The prospective study, led by Yaacov Richard Lawrence, MD, of the Sheba Medical Center, Ramat Gan, Israel, included 11,541 men with coronary heart disease screened to participate in a secondary cardiac prevention trial. Investigators classified subjects into one of four groups: 6,119 with neither diabetes mellitus nor metabolic syndrome (MS); 3,376 with MS but not diabetes; 560 with diabetes but not MS; and 1,486 with both conditions.
During a median follow-up was 12.7 years (range 0-15.7 years), 459 new cases of PCa developed. In age-adjusted analyses, diabetes was associated with a 46% reduced risk of PCa compared with the absence of diabetes, researchers reported online ahead of print in Prostate Cancer and Prostatic Disease. In multivariate analysis, diabetes continued to be associated with a decreased risk of PCa, especially in the absence of MS. Among men who did not have MS, diabetes was associated with a significant 57% decreased risk. In the presence of MS, diabetes was associated with a nonsignficant 36% decreased risk.

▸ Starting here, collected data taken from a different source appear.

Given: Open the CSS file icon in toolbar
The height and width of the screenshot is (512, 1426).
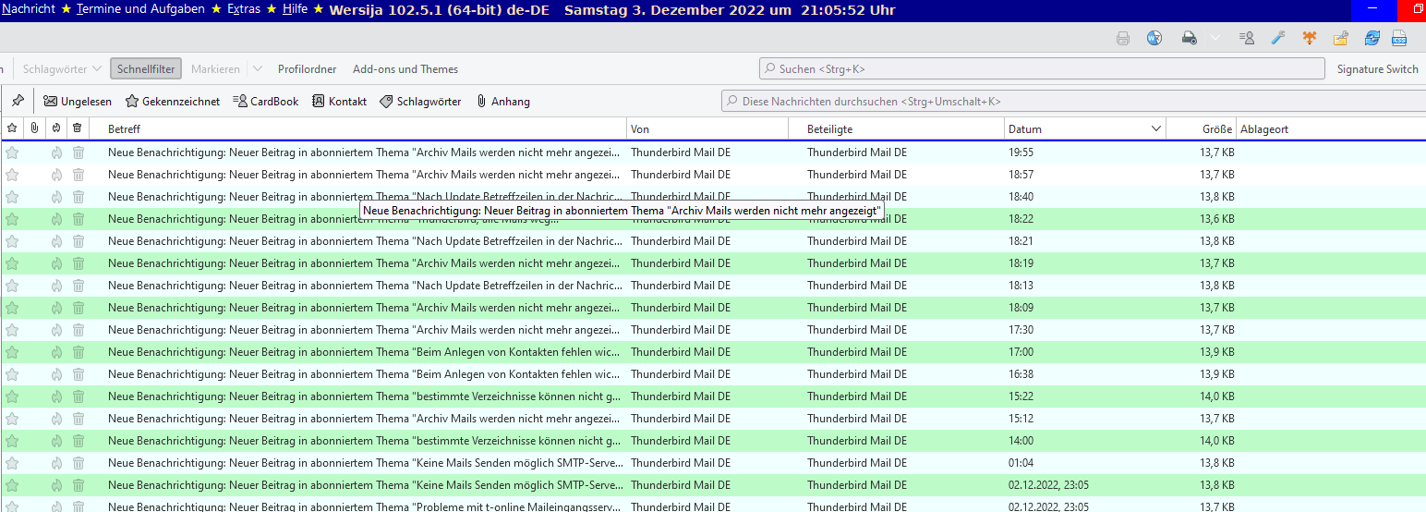Looking at the screenshot, I should pyautogui.click(x=1399, y=38).
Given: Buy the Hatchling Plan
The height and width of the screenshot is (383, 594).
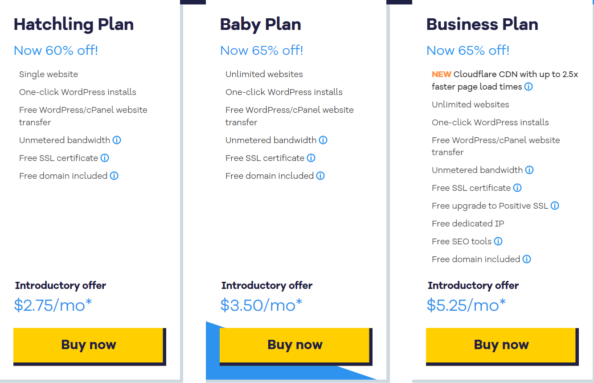Looking at the screenshot, I should point(89,344).
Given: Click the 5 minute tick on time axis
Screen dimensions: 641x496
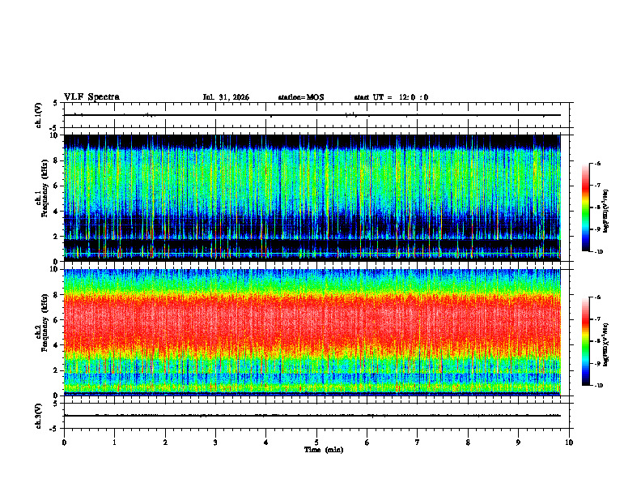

Dr. Lawrence’s group observed that the protective effect of diabetes started after five years of follow-up.
The new study confirms the findings of a number of previous investigations, which have demonstrated an inverse relationship between diabetes and PCa development.

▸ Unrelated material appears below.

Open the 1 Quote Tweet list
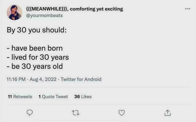Screen dimensions: 196x122 [53, 97]
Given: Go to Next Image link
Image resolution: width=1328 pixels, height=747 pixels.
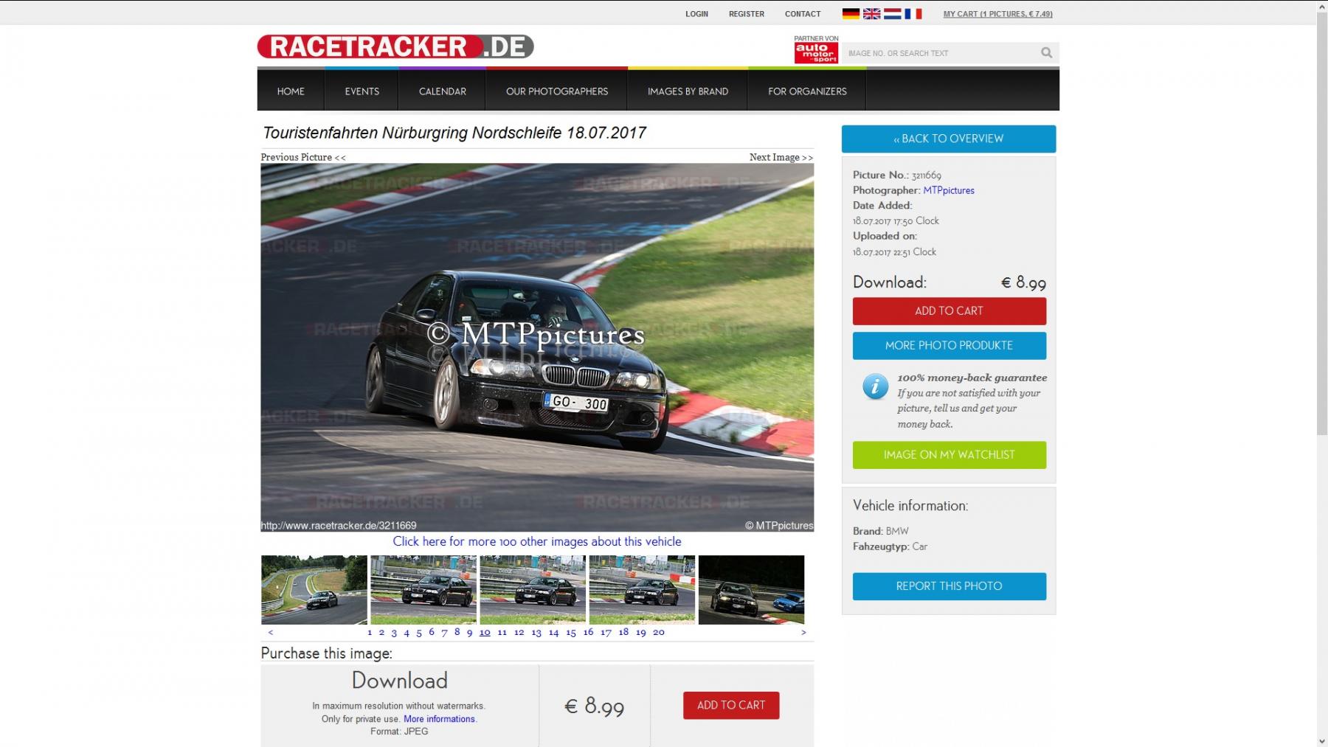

Dr. Lawrence and his colleagues pointed out that, compared with previous studies, their study included men screened at a relatively older age (meant 59 years) and followed up for a relatively longer period. As the protective effect of diabetes was observed only after more than five years of follow up, they explained, it is possible that studying a younger cohort for a shorter period will not allow full recognition of the protective effect of diabetes.
“Our findings emphasize the critical importance of sugar metabolism to the cancer cell, providing a clinical corollary to laboratory data,” Dr. Lawrence told Renal & Urology News. “Modulation of glucose pathways is an area of very active research in cancer therapeutics. Exposing prostate cancer cells to ‘a diabetic intracellular-environment’ may be a new way to fight cancer.”